[Records of target positions]
>>>

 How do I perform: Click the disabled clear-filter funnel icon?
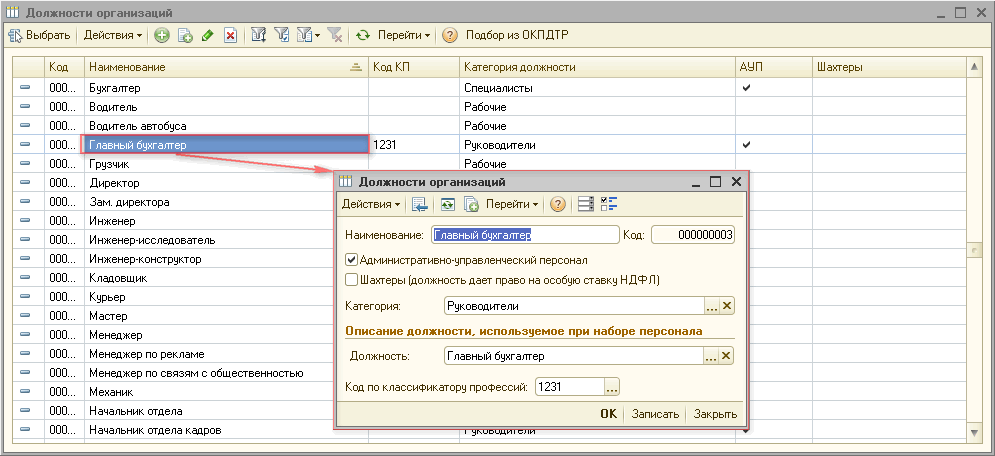pos(336,36)
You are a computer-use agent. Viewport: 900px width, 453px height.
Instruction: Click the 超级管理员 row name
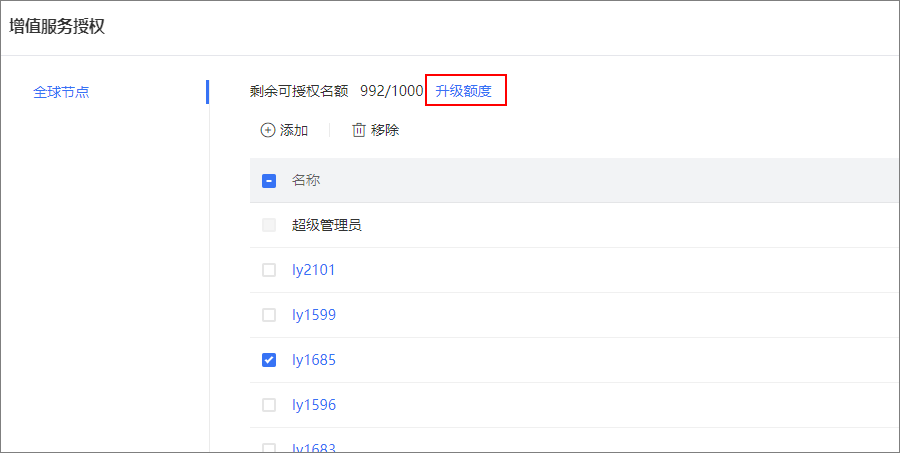(x=327, y=225)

<<<

_Task statement_
Set down each line of the items above verbatim, leaving out the pictures.

_Solution to this exercise_
 How do I perform: Click the disabled clear-filter funnel icon?
pos(336,36)
You are a computer-use agent. Viewport: 900px width, 453px height.
Instruction: Click the 超级管理员 row name
(x=327, y=225)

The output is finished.